Liberty and Order: At ten campuses more than 30% favored legalizing marijuana (Question 19). At only three (Liberty, UC Irvine, Indiana) is there heavy opposition .... Only three colleges (the Ivies) favored prohibiting the death penalty (Question 23) .... At eight colleges, majorities would give legal standing to homosexual "marriage" (Question 24) .... At Yale 100% would not permit the exclusion of homosexuals from positions where they would be primarily responsible for guiding children (Question 26). . . . Only Yale had a majority (51%) in favor of preferential consideration for designated minorities in college admissions (Question 28).
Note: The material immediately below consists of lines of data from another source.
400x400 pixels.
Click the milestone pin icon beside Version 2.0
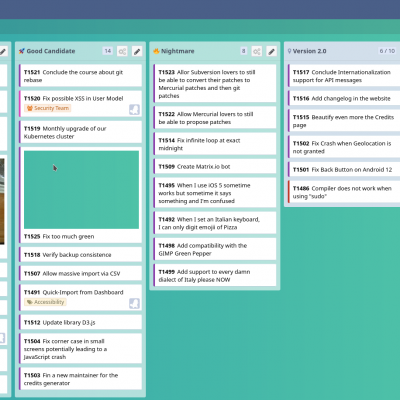tap(289, 51)
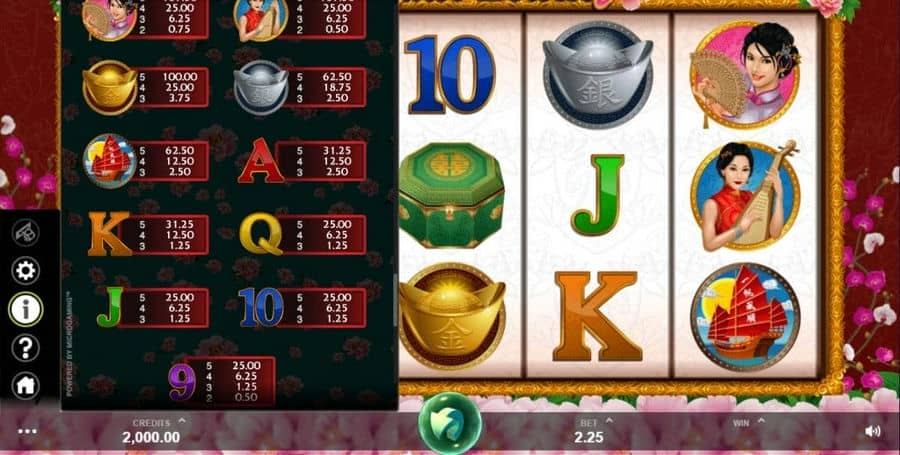Select the green octagonal box on reels
Viewport: 900px width, 455px height.
pos(451,195)
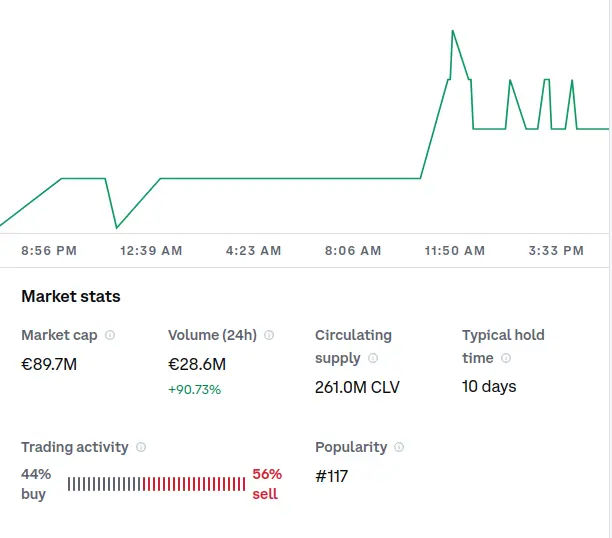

Faith and Morals: On the matter of formal religious affiliation (Question 32) there were higher percentages each for Roman Catholicism and Protestantism than for "None" everywhere except UCLA and Brown. There were surprisingly high percentages for "Other," but from remarks jotted down on several questionnaires, it appears that these do not represent high concentrations of Zoroastrians or Jehovah's Witnesses: members of many Christian denominations which outsiders might consider "Protestant"--Free Baptists, Old Methodists, Church of Christ--declined so to list themselves. Judaism is the only other category with double-digit percentages, at five of the schools .... By majorities greater than two-thirds the freshmen at each college believe in immortality (Question 83). Percentages not believing ranged from 5 (Liberty) to 27 (Brown) .... Those attending religious services at least once a week (Question 36) were in double digits at all the schools, with the numbers ranging from 15% (Yale) to 85% (Liberty). Five schools, however--the Ivies, plus U. Michigan and U. Wisconsin--had double digits in the "Not at all" category .... At no college did fewer than 37% say they prayed to God outside of religious services at least several times a week (Question 37). However, the percentage overall that never prayed outside of religious services was even higher than the percentage that never attended religious services .... The freshmen were asked whether they would approve, e.g., extramarital sex, abortion, homosexuality, a) without taking religious precepts into account, and b) taking them into account (.Question 38). For most of these behaviors, the number who said they approved even taking religious precepts into account was far higher than the students' religious affiliation as stated in Question 32 would have suggested... ;. Asked for their view of "the person of Christ (Question 39), majorities at six schools (ranging from 52% at U. Wisconsin to 92% at Liberty) chose "Christ is divine.' Only at UCLA and Brown did less than 30% hold this view Only at Brown, meanwhile, did more than 10% believe that "Christ may never have lived at all."